▸ **YOUR TASK**: Set each entry down exactly as written.

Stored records
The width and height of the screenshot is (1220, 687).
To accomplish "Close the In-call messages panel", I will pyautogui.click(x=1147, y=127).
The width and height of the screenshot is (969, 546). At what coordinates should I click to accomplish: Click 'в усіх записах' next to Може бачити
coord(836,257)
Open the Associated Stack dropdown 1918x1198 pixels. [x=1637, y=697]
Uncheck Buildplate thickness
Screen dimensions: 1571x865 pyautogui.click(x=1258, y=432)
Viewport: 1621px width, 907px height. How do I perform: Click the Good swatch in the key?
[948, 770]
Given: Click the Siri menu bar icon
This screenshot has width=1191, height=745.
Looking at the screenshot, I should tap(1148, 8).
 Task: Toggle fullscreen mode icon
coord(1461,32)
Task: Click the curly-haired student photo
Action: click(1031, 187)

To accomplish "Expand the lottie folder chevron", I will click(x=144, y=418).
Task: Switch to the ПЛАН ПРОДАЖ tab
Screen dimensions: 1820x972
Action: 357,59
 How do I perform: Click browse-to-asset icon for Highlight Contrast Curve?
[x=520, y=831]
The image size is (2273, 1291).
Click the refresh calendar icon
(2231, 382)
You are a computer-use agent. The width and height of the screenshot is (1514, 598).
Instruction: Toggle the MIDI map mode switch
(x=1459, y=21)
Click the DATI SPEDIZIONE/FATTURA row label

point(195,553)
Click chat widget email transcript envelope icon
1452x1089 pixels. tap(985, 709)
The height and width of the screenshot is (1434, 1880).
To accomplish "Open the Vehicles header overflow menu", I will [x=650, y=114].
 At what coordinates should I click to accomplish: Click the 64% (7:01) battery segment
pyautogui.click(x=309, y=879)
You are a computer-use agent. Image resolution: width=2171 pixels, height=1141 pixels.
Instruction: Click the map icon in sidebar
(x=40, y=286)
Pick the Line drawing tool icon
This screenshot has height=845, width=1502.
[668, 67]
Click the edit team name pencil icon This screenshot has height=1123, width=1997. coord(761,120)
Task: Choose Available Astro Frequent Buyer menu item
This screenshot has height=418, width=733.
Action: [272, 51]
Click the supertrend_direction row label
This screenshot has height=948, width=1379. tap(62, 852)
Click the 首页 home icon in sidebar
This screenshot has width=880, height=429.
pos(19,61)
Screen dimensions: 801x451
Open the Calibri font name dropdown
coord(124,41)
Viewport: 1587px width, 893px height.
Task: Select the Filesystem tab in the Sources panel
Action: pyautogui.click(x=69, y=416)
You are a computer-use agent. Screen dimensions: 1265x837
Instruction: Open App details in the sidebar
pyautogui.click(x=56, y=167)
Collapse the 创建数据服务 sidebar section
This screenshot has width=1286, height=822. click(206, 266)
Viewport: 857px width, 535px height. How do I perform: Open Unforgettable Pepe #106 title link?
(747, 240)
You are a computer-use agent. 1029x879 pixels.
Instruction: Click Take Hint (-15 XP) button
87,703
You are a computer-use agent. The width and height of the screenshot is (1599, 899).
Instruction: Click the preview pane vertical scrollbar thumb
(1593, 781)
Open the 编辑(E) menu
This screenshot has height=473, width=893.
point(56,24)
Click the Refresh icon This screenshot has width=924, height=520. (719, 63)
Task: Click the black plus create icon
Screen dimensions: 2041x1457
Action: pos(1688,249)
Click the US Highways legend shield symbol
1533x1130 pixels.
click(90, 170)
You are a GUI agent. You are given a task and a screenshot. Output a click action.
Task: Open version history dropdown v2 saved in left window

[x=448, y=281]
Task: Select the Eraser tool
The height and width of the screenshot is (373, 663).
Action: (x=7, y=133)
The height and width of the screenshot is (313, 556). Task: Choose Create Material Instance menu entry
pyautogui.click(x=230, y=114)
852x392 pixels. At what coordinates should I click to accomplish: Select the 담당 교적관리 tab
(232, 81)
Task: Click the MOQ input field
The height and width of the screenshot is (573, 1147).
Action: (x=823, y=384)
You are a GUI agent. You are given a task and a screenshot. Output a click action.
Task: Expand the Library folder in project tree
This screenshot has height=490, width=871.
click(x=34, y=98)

▸ **ANSWER SECTION**:
The width and height of the screenshot is (1220, 687).
To accomplish "Close the In-call messages panel", I will pyautogui.click(x=1147, y=127).
The width and height of the screenshot is (969, 546). At what coordinates should I click to accomplish: Click 'в усіх записах' next to Може бачити
coord(836,257)
Open the Associated Stack dropdown 1918x1198 pixels. [x=1637, y=697]
Uncheck Buildplate thickness
Screen dimensions: 1571x865 pyautogui.click(x=1258, y=432)
Viewport: 1621px width, 907px height. How do I perform: Click the Good swatch in the key?
[948, 770]
Given: Click the Siri menu bar icon
This screenshot has width=1191, height=745.
Looking at the screenshot, I should tap(1148, 8).
 Task: Toggle fullscreen mode icon
coord(1461,32)
Task: Click the curly-haired student photo
Action: click(1031, 187)

To accomplish "Expand the lottie folder chevron", I will click(x=144, y=418).
Task: Switch to the ПЛАН ПРОДАЖ tab
Screen dimensions: 1820x972
Action: 357,59
 How do I perform: Click browse-to-asset icon for Highlight Contrast Curve?
[x=520, y=831]
The image size is (2273, 1291).
Click the refresh calendar icon
(2231, 382)
You are a computer-use agent. The width and height of the screenshot is (1514, 598).
Instruction: Toggle the MIDI map mode switch
(x=1459, y=21)
Click the DATI SPEDIZIONE/FATTURA row label

point(195,553)
Click chat widget email transcript envelope icon
1452x1089 pixels. tap(985, 709)
The height and width of the screenshot is (1434, 1880).
To accomplish "Open the Vehicles header overflow menu", I will [x=650, y=114].
 At what coordinates should I click to accomplish: Click the 64% (7:01) battery segment
pyautogui.click(x=309, y=879)
You are a computer-use agent. Image resolution: width=2171 pixels, height=1141 pixels.
Instruction: Click the map icon in sidebar
(x=40, y=286)
Pick the Line drawing tool icon
This screenshot has height=845, width=1502.
[668, 67]
Click the edit team name pencil icon This screenshot has height=1123, width=1997. coord(761,120)
Task: Choose Available Astro Frequent Buyer menu item
This screenshot has height=418, width=733.
Action: [272, 51]
Click the supertrend_direction row label
This screenshot has height=948, width=1379. tap(62, 852)
Click the 首页 home icon in sidebar
This screenshot has width=880, height=429.
pos(19,61)
Screen dimensions: 801x451
Open the Calibri font name dropdown
coord(124,41)
Viewport: 1587px width, 893px height.
Task: Select the Filesystem tab in the Sources panel
Action: pyautogui.click(x=69, y=416)
You are a computer-use agent. Screen dimensions: 1265x837
Instruction: Open App details in the sidebar
pyautogui.click(x=56, y=167)
Collapse the 创建数据服务 sidebar section
This screenshot has width=1286, height=822. click(206, 266)
Viewport: 857px width, 535px height. How do I perform: Open Unforgettable Pepe #106 title link?
(747, 240)
You are a computer-use agent. 1029x879 pixels.
Instruction: Click Take Hint (-15 XP) button
87,703
You are a computer-use agent. The width and height of the screenshot is (1599, 899).
Instruction: Click the preview pane vertical scrollbar thumb
(1593, 781)
Open the 编辑(E) menu
This screenshot has height=473, width=893.
point(56,24)
Click the Refresh icon This screenshot has width=924, height=520. (719, 63)
Task: Click the black plus create icon
Screen dimensions: 2041x1457
Action: pos(1688,249)
Click the US Highways legend shield symbol
1533x1130 pixels.
click(90, 170)
You are a GUI agent. You are given a task and a screenshot. Output a click action.
Task: Open version history dropdown v2 saved in left window

[x=448, y=281]
Task: Select the Eraser tool
The height and width of the screenshot is (373, 663).
Action: (x=7, y=133)
The height and width of the screenshot is (313, 556). Task: Choose Create Material Instance menu entry
pyautogui.click(x=230, y=114)
852x392 pixels. At what coordinates should I click to accomplish: Select the 담당 교적관리 tab
(232, 81)
Task: Click the MOQ input field
The height and width of the screenshot is (573, 1147).
Action: (x=823, y=384)
You are a GUI agent. You are given a task and a screenshot. Output a click action.
Task: Expand the Library folder in project tree
This screenshot has height=490, width=871.
click(x=34, y=98)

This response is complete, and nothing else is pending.